Along with towing, roadside assistance, and battery-replacement services, AAA memberships often come with freebies. Since availability, fees, and policies vary from local association to association, check with yours to see what you get.
- Travel planning help. Along with free maps and guidebooks, and discounts on hotel rooms and tickets for amusement parks, shows, and museums, AAA members can turn to full-service travel agents at most of its offices for help finding lodging, cruises, planes, trains, and automobiles. Simple advice is free, but you might have to pay booking or research fees if they do more (in our experience, AAA offers low booking fees compared to travel agencies).
- Say “Cheese.” AAA Plus and AAA Premier members get free passport photos.
- Lockout help. Doh! If you lock your keys in your car, AAA will reimburse $50-$150 (depending on membership type) to get you back in. If you need help breaking into your own home, Premier members can get reimbursed up to $100 for locksmithing help.
- Travel insurance. AAA members get $300-$1,500 (depending on membership level) trip-interruption coverage if they have an out-of-town auto breakdown. Plus and Premier members also get $100,000-$200,000 of travel accident coverage.
- Car seat loaners and more. All AAA members can join Hertz’s Gold Plus Rewards program for free. Our favorite program benefit? Free car seat loaners! You can borrow one (or a booster) even if you’re not renting from Hertz. Plus, Hertz Gold members age 25 and under can rent vehicles without paying young-driver surcharges. (Note: At the time of this writing, Hertz was in the midst of bankruptcy proceedings, which could affect its future AAA partnership.)
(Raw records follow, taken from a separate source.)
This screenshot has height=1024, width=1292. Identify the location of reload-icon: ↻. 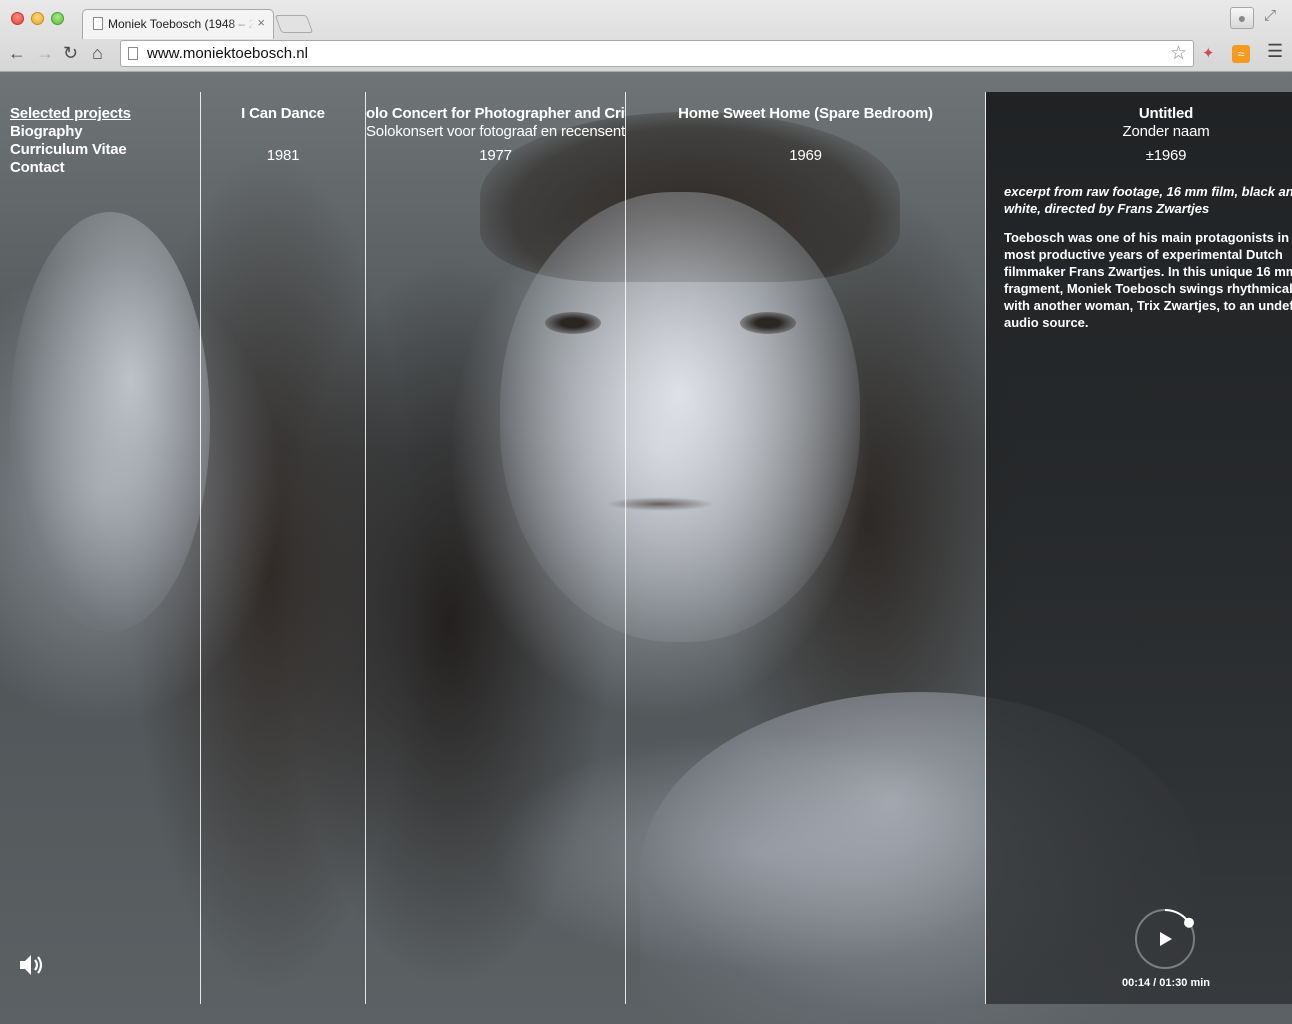
(70, 53).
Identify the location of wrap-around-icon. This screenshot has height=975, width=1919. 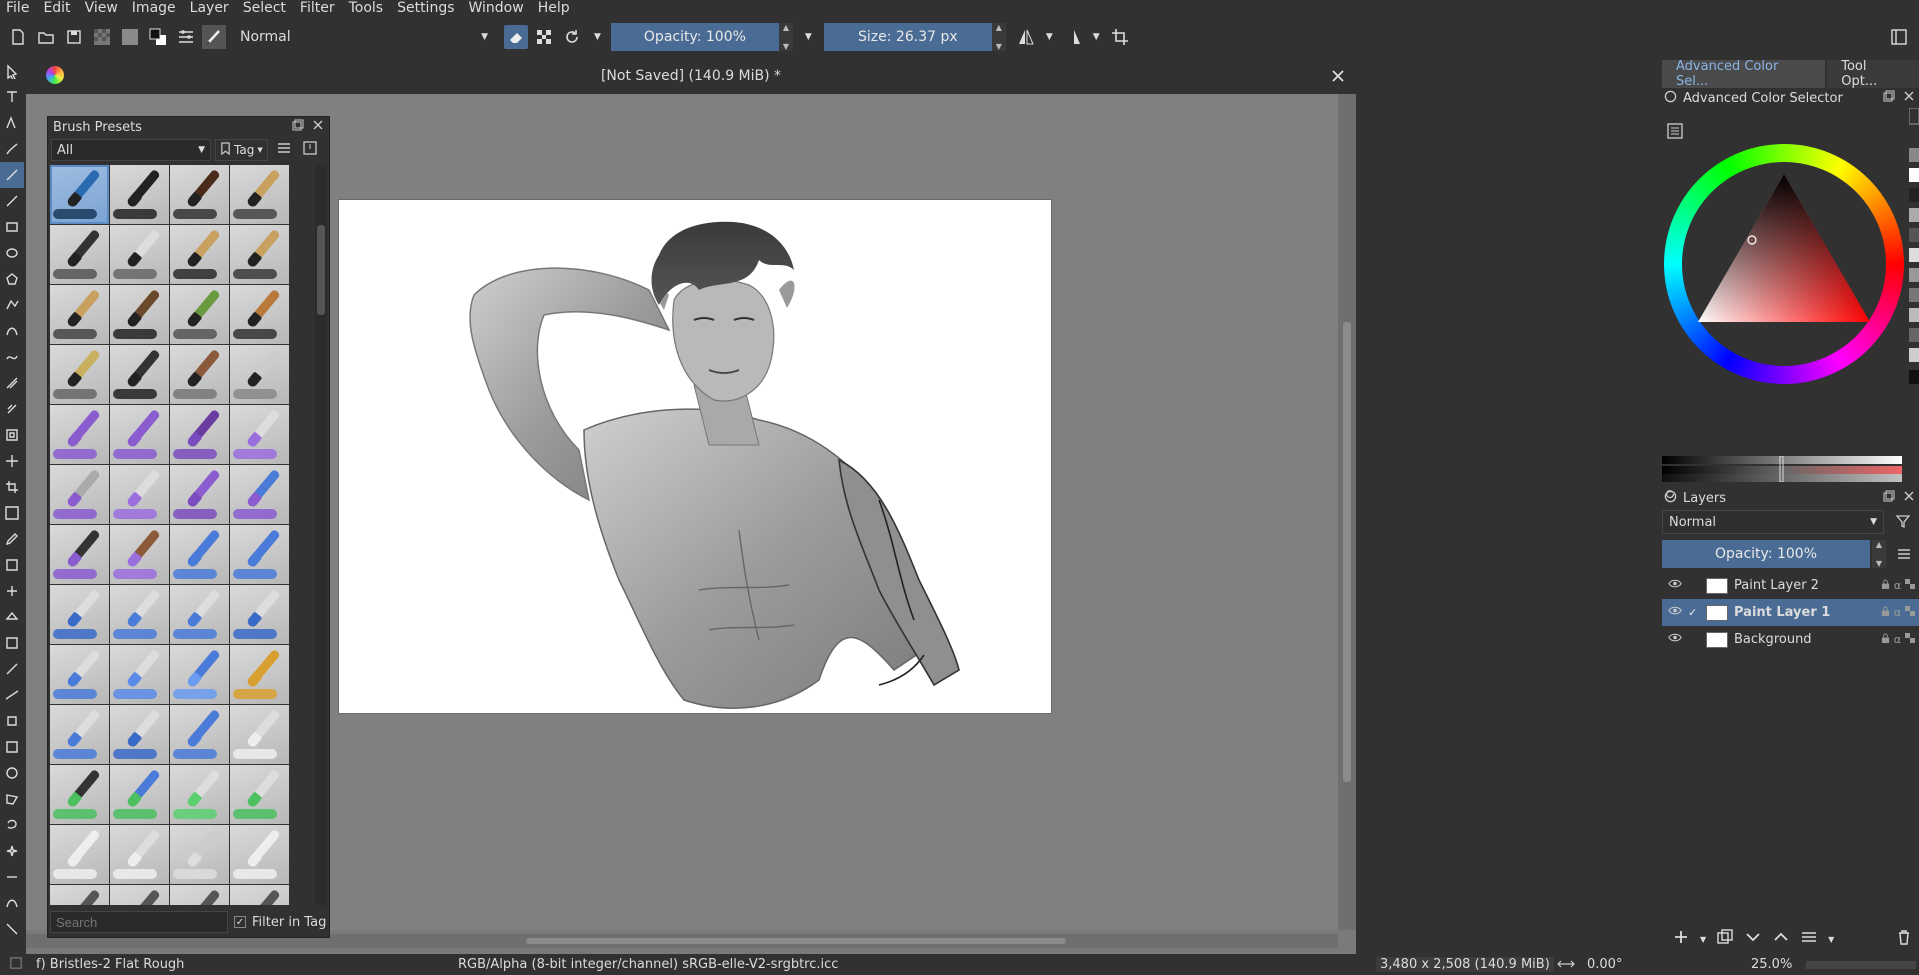
(1120, 37).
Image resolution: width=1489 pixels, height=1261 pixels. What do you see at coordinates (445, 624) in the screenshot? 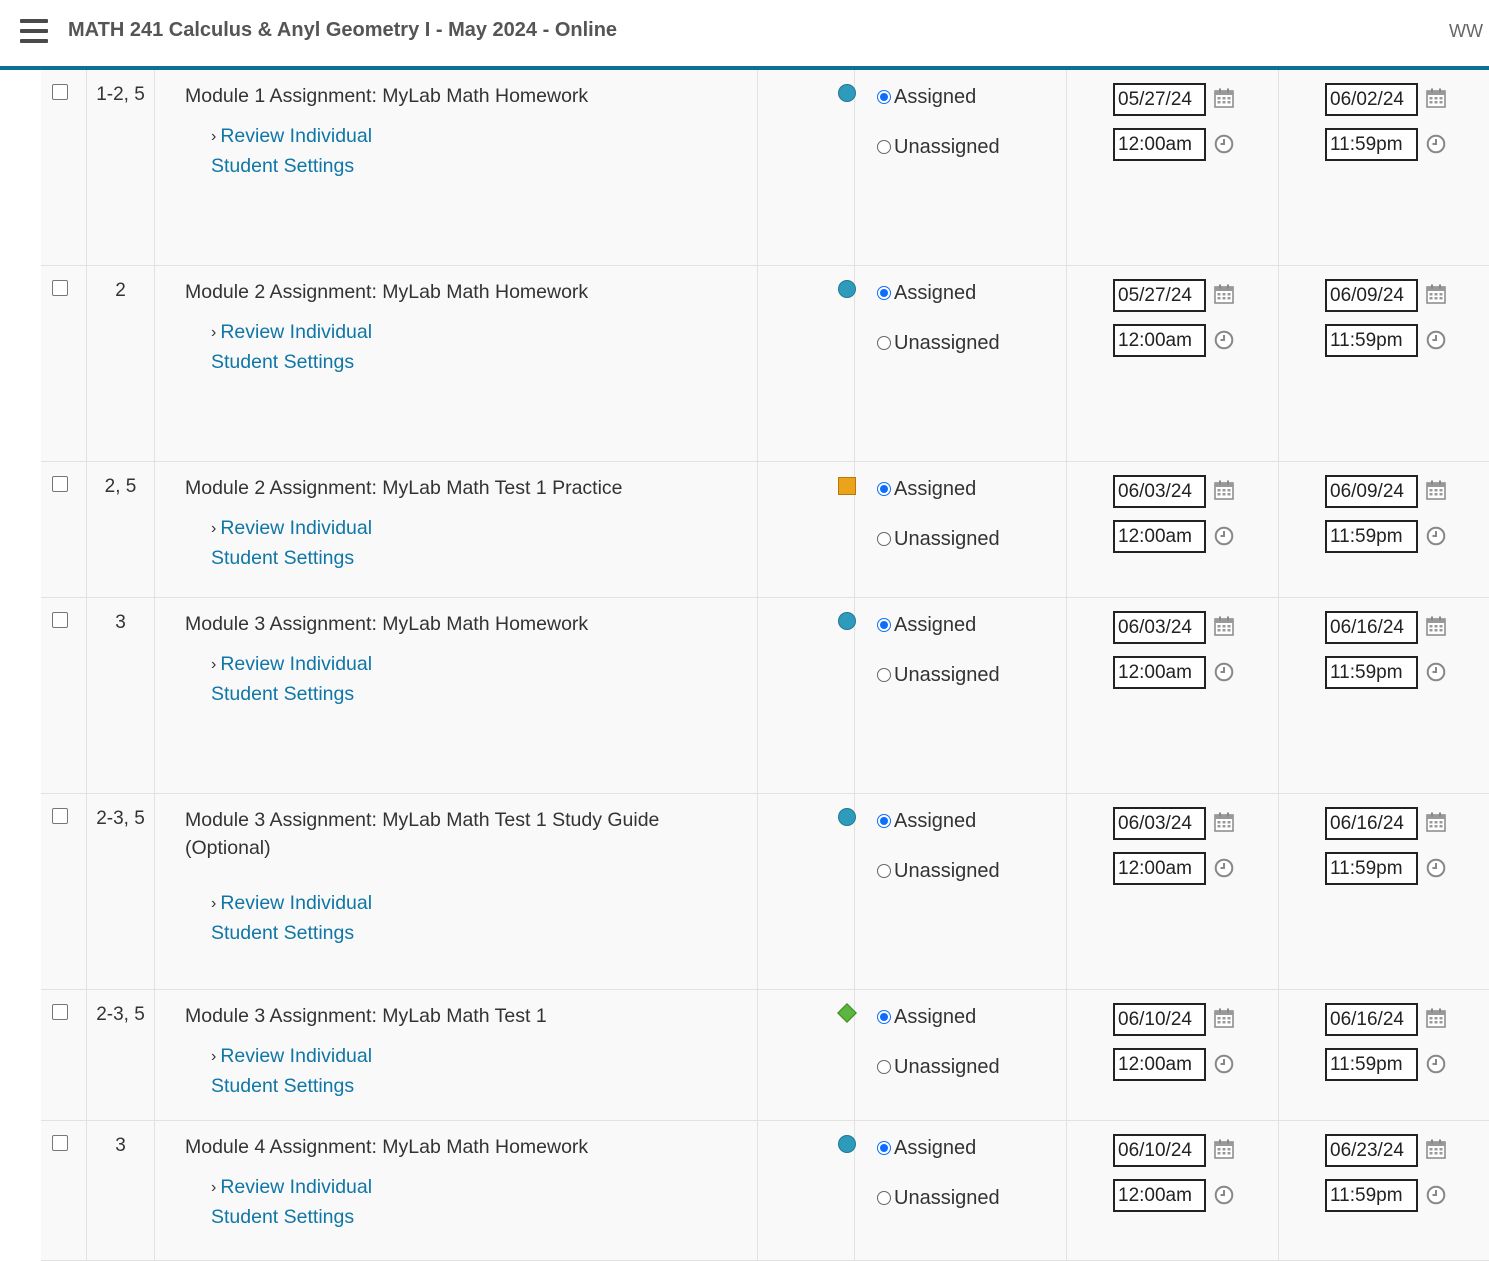
I see `assignment-title: Module 3 Assignment: MyLab Math Homework` at bounding box center [445, 624].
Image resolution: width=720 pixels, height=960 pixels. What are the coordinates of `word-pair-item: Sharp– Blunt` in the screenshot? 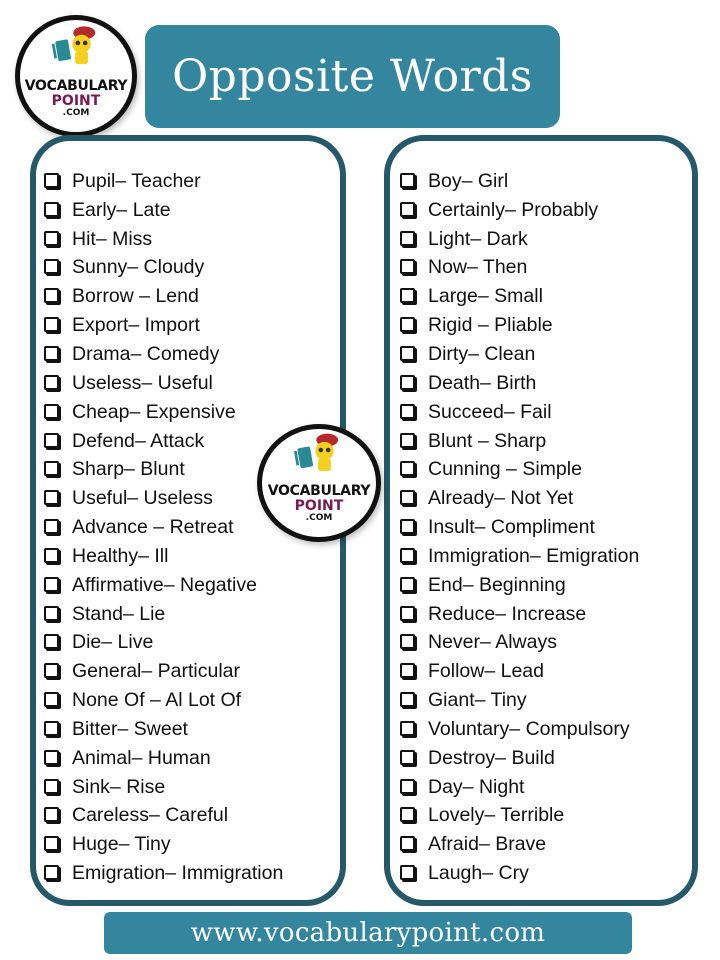 It's located at (164, 470).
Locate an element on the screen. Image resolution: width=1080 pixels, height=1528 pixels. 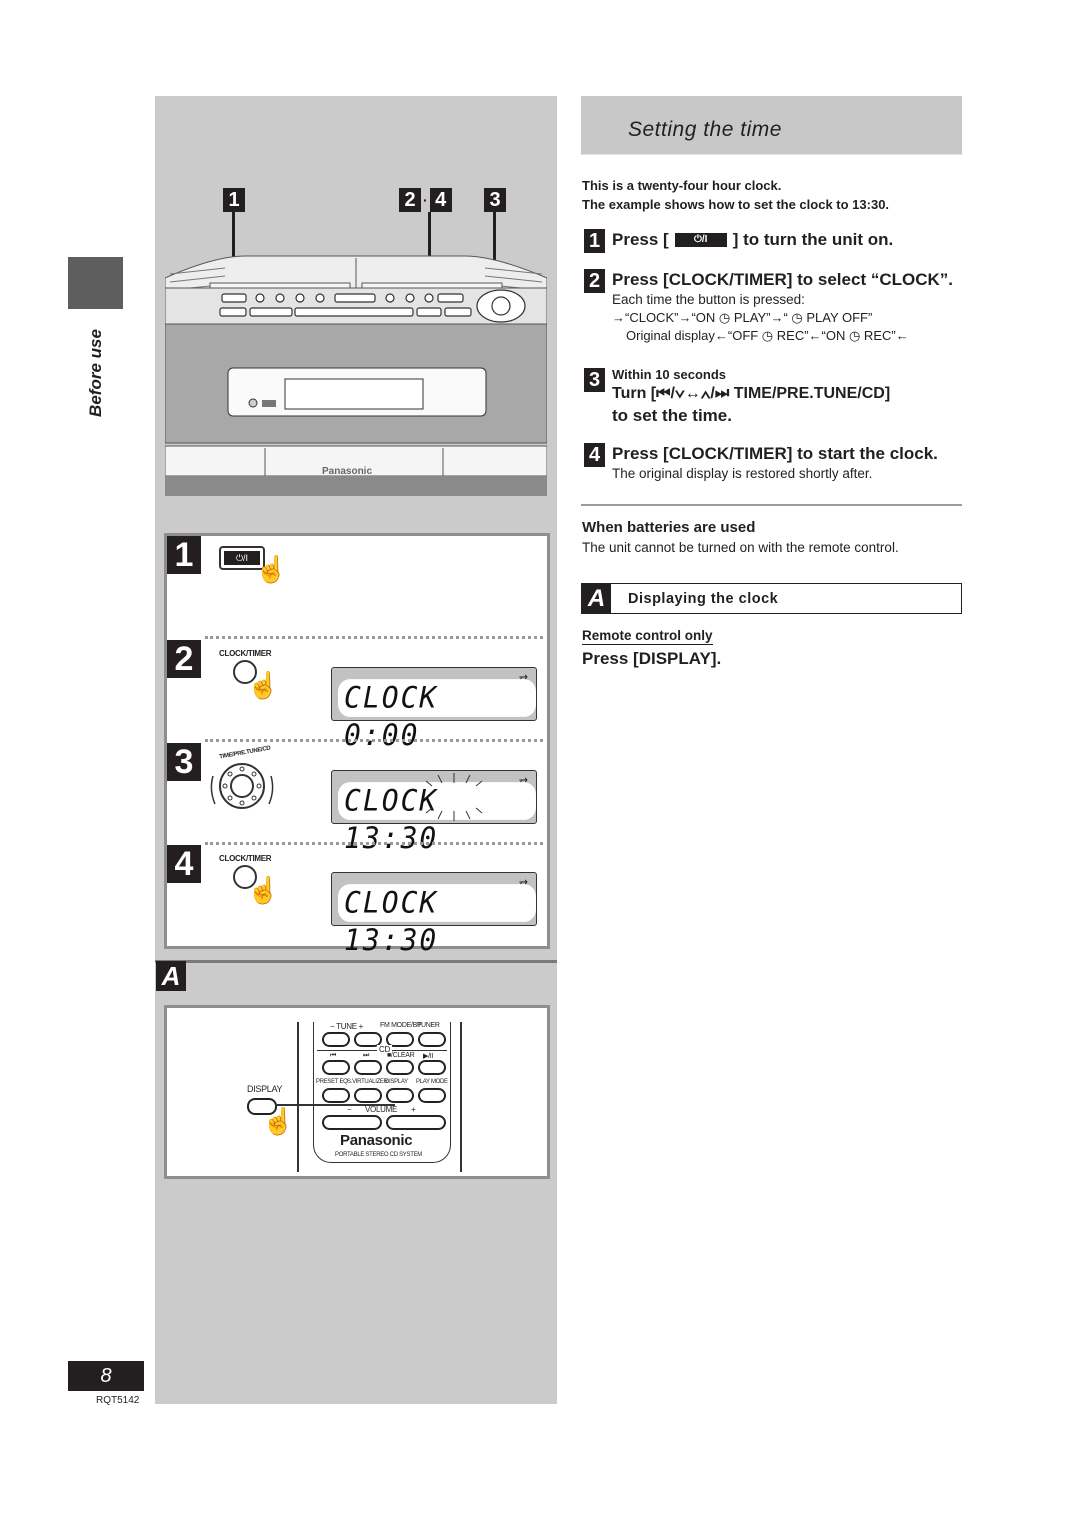
section-label: Before use is located at coordinates (96, 373).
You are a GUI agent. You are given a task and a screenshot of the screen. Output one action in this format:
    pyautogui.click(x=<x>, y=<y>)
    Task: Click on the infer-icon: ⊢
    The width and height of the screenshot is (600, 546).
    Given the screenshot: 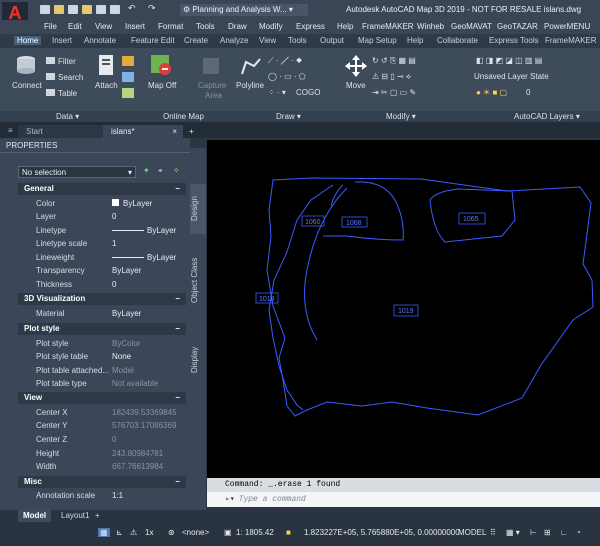 What is the action you would take?
    pyautogui.click(x=534, y=532)
    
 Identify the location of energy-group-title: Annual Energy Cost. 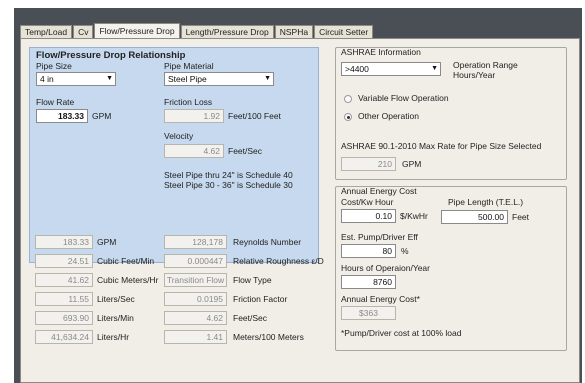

Most Prime subscribers signed on for expanded free-and-faster shipping, and to stream free movies, TV, and its Prime-exclusive Amazon Originals content. But a $119/year (or $12.99/month) subscription also offers:
- Unlimited photo storage/backup. This is our favorite freebie. Plenty of cloud-based companies offer to store your digital stuff, but most cap it at 5GB, and you have to pay up if you need more. Because our kids are so darn photogenic, we need more—a lot more. With Prime, you get free unlimited full-resolution photo storage/backup plus 5GB storage for video.
- Music streaming. Companies like Apple and Spotify offer unlimited listening libraries, but charge for them. If you have Prime, you get its similar ad-free, on-demand music service at no cost.
- Free e-reads. Unlimited free access to more than 1,000 e-books and magazines. Prime members also get early access to one soon-to-be-released “editor’s pick” title each month.
- Free Twitch subscription. Prime members can subscribe to one channel per month for free.
- Access to Prime Wardrobe. Buying clothes online is a pain. With this program, you can select up to eight items at a time, try them out for free for up to seven days, then return what you don’t like. You get charged only for what you keep.
- Discounts on many household and personal-care products if you sign up for regular delivery. For example, you can get a 20 percent discount off diapers and baby food. The company makes it easy to turn off subscriptions, skip a shipment, or get an extra order if you’re too fully stocked or need more.
- Free Prime memberships for students. Hey, college kids also get to mooch off Amazon! You can sign up for its “Prime Student” program using an email address with an “.edu” domain. After the trial, you get to keep going for half off the regular $119 rate.
More Perk Providers
Other groups offer even more perks. Good places to go hunting for them include credit unions, USAA, and college alumni groups. Many large employers offer benefits such as discounts on mobile phone plans and free gym memberships; check with HR. Seniors, armed forces members, teachers, and healthcare workers also often get perks like special hotel rates, retailer discounts, and free coffee (!).